PROBLEM REQUIREMENTS
Among the entries below, how many lines include "computer"? Give the number alone.

RECORD EXTRACTS
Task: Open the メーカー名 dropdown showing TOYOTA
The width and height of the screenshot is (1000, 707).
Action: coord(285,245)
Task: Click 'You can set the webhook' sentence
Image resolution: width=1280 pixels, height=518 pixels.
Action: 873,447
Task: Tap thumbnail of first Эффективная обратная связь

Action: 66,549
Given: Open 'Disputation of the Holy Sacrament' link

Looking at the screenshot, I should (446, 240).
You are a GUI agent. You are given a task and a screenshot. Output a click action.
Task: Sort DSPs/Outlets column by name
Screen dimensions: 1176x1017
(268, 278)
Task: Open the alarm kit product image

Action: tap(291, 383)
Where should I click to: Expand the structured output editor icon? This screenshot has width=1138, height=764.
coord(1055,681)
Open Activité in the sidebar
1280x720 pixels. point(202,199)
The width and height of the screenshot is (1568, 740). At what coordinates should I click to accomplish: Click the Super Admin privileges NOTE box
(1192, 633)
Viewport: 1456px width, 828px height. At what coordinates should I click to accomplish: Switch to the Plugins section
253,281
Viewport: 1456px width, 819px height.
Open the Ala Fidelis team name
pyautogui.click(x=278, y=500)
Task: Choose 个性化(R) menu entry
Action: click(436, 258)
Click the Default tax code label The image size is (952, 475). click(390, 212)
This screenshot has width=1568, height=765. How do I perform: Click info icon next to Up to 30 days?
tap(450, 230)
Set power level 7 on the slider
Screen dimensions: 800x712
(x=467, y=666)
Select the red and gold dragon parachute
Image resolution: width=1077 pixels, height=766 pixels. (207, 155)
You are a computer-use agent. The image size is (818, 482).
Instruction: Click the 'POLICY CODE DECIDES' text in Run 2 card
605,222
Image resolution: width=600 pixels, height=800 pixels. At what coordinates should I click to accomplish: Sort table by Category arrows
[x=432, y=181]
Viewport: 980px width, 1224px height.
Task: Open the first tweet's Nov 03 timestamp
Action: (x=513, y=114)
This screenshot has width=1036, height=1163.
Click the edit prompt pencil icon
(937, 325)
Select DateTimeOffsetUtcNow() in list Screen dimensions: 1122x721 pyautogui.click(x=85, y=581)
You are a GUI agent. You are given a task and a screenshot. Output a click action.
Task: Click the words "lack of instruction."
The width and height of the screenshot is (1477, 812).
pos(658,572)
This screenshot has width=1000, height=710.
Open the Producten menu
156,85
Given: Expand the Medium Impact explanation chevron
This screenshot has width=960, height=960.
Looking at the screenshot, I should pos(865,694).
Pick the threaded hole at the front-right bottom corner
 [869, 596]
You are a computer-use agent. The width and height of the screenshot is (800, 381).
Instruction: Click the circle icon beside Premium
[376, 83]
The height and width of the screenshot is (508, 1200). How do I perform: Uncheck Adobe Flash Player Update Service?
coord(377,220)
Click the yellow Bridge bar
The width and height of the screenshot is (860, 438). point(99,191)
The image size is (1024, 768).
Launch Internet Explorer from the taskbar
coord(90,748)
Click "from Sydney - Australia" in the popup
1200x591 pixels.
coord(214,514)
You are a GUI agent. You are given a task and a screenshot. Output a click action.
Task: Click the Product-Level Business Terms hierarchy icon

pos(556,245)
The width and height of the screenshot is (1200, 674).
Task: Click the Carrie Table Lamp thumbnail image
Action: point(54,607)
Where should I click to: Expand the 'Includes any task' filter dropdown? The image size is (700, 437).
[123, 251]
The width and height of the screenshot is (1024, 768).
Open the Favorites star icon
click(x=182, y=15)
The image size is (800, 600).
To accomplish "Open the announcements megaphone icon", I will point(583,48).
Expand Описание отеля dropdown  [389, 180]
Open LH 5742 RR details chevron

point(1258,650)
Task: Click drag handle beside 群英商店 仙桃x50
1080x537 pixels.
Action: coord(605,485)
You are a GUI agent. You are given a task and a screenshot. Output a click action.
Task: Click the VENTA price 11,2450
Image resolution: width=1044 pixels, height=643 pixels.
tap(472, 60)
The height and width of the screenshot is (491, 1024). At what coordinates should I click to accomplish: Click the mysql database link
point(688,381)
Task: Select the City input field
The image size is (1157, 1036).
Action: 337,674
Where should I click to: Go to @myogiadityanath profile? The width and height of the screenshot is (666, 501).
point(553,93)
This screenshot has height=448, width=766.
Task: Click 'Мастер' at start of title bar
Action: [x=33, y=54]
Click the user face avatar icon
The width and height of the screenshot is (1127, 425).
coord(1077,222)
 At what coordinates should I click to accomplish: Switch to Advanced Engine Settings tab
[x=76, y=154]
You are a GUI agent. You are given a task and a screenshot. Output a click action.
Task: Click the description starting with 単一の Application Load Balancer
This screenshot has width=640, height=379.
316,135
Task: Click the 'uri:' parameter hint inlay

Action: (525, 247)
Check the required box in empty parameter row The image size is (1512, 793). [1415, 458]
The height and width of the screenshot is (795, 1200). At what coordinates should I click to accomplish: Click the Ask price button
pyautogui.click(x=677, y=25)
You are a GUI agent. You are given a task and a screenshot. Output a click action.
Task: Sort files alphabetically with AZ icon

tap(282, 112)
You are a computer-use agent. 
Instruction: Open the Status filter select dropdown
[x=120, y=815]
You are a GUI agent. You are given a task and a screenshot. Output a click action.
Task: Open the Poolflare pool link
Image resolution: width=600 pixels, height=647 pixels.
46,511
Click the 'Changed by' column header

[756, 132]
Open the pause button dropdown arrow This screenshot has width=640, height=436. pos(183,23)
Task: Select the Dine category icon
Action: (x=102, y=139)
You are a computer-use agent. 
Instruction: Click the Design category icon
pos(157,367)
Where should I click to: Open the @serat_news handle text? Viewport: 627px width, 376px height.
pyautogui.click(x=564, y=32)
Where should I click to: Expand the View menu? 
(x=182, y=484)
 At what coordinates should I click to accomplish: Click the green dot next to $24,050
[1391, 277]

RESPONSE TO THIS EXERCISE
4